>>>

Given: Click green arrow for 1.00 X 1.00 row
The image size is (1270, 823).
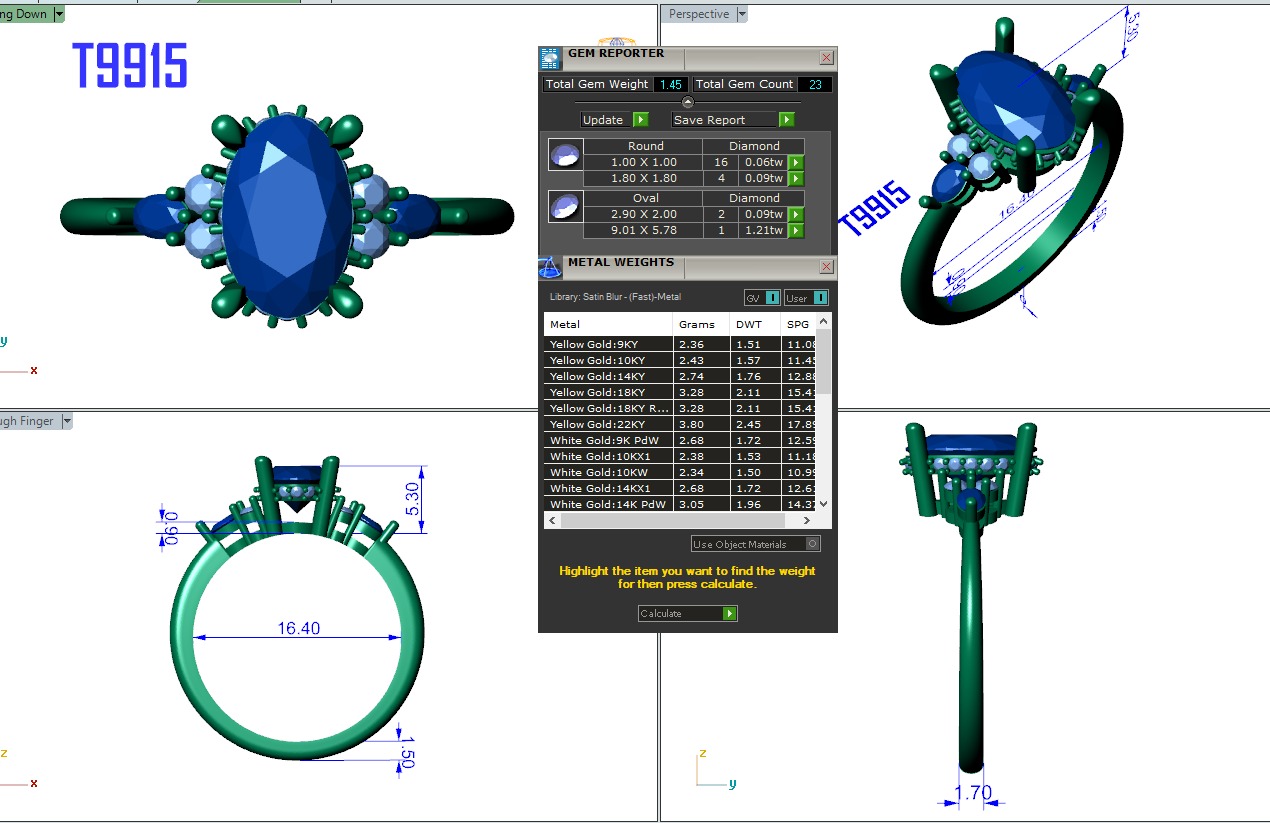Looking at the screenshot, I should point(796,162).
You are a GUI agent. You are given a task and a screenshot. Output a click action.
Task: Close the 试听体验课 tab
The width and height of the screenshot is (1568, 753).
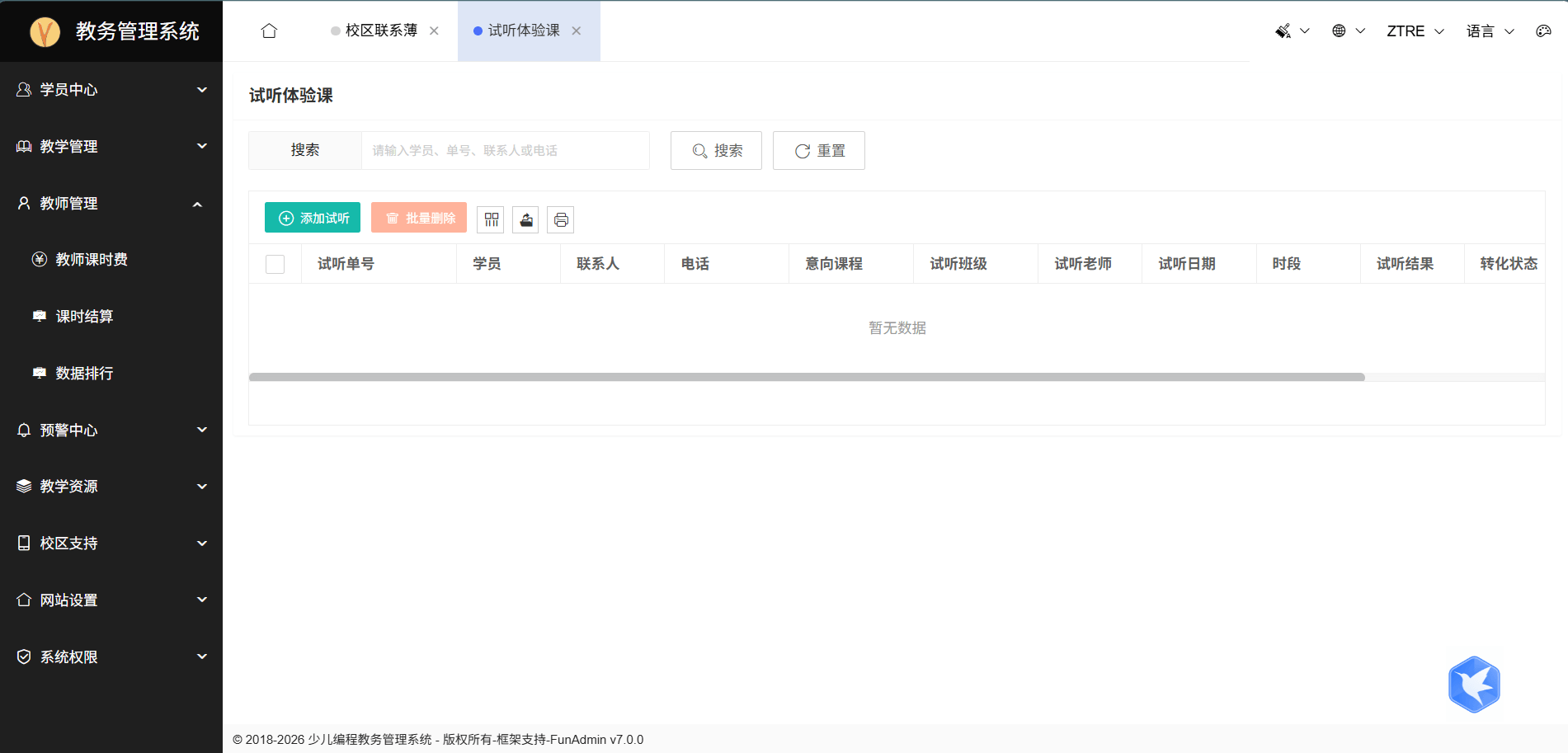577,31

<<<

▶ _Exercise description_: Can you repeat the listing above line for line, without the pictures?

▶ _Solution_:
Given: Click green arrow for 1.00 X 1.00 row
The image size is (1270, 823).
Looking at the screenshot, I should point(796,162).
You are a GUI agent. You are given a task and a screenshot. Output a click action.
Task: Close the 试听体验课 tab
The width and height of the screenshot is (1568, 753).
577,31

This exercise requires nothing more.